As we sit halfway across the world watching this unfold from our homes, it is easy to forget that the videos that we see of families and children are real people. The Ukrainian citizens that are staying behind to fight on the front lines of their country are loved ones—just the same as all of us. More importantly, however, is that they are in a situation that is vastly different from one that Brookline has ever seen.

And yet, people walk the halls of Brookline High School making jokes about this conflict laughing with their friends about being drafted and the idea of the impending doom of “World War III.” What some of us might find ridiculous and vaguely dystopian is somebody else’s reality—we must not forget this.

Lastly, we should strive to keep in mind that although this exercise of tyranny has been dubbed the “Russia and Ukraine conflict,” an overwhelming amount of Russians do not support the invasion. Russia’s militant police force and security forces have essentially eliminated any organized opposition to the regime. According to the Cable News Network (CNN), the Russian assembly (or the Duma) passed a bill outlawing the spread of “false information” about the war effort.

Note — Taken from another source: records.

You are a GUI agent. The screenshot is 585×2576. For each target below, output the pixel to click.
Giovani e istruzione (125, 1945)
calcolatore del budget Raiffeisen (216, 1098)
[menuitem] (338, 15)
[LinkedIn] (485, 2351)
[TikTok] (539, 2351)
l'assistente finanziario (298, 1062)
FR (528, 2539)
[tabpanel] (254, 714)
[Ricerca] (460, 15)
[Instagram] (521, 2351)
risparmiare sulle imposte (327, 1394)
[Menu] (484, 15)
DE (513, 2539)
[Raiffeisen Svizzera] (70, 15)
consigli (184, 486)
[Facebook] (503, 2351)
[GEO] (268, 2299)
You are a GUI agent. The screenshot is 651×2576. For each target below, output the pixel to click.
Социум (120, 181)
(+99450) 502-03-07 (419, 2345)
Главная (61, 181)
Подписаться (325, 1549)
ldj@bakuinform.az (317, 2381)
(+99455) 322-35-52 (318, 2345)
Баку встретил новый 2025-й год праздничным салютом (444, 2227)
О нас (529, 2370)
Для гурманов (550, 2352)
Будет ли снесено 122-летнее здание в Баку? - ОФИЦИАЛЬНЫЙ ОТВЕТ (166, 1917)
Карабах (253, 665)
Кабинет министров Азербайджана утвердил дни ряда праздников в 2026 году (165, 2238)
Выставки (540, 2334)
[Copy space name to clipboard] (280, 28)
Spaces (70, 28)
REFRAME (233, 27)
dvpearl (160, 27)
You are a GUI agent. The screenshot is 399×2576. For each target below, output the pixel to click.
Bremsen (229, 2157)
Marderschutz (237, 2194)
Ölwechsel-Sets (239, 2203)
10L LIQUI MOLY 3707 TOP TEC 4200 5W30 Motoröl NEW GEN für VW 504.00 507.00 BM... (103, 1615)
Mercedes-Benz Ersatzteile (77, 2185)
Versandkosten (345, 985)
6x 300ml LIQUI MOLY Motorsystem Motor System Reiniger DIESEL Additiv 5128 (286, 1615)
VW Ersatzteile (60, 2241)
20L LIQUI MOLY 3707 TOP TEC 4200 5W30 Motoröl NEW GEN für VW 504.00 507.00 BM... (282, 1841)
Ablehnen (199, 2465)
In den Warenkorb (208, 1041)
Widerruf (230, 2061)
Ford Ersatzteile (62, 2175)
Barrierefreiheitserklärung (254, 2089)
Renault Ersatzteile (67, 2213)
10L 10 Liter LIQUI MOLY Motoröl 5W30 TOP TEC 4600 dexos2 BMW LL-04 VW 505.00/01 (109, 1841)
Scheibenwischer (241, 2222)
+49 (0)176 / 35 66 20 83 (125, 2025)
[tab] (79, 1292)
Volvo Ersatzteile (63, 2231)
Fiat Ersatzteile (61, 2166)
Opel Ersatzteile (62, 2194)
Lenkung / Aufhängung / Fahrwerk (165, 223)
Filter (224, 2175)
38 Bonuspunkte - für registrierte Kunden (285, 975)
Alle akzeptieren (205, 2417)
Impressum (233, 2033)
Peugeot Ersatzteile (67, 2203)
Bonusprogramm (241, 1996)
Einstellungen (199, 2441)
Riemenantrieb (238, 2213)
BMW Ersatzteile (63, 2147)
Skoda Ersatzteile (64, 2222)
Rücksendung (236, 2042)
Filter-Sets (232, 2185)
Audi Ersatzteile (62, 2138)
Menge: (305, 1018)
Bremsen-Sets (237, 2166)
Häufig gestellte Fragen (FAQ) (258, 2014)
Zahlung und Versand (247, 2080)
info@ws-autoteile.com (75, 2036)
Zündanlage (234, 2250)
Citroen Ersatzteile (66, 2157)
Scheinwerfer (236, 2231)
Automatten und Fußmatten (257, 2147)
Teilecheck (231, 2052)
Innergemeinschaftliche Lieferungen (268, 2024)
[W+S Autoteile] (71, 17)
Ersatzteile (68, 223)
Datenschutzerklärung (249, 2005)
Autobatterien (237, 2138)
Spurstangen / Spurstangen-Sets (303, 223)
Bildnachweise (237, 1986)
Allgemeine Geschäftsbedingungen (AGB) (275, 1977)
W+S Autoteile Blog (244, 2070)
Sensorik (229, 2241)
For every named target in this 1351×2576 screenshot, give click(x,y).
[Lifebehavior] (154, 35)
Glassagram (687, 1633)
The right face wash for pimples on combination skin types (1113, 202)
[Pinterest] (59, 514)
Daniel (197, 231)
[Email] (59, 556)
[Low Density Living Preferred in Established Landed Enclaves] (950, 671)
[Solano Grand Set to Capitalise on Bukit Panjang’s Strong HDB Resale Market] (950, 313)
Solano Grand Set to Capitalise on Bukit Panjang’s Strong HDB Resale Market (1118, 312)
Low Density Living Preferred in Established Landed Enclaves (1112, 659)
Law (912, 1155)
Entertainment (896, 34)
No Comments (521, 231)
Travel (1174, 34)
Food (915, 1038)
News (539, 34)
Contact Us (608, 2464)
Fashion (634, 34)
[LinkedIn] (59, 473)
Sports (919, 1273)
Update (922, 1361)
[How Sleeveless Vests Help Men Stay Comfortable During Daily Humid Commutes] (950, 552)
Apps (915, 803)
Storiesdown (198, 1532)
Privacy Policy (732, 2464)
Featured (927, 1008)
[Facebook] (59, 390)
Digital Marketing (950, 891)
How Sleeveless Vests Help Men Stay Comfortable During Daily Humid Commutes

These actions are reminiscent of the imperial powers of the early 20th century in both foriegn policy and in the crackdown on civil liberties. The media has been completely corrupted with government influence and scare tactics. Despite this, according to CNN, over 13,000 protestors have been arrested in Russia for antiwar picketing, emphasizing the need to differentiate the citizens from their government.

In the high school community, the Russian Club organized a gathering outside the school to show that they stand in solidarity with Ukraine and do not stand with the actions which Russia is currently taking. Just as countless people in Russia are doing, this small action is demonstrating to the community that despite the club being associated with Russia, they are against Putin’s invasion.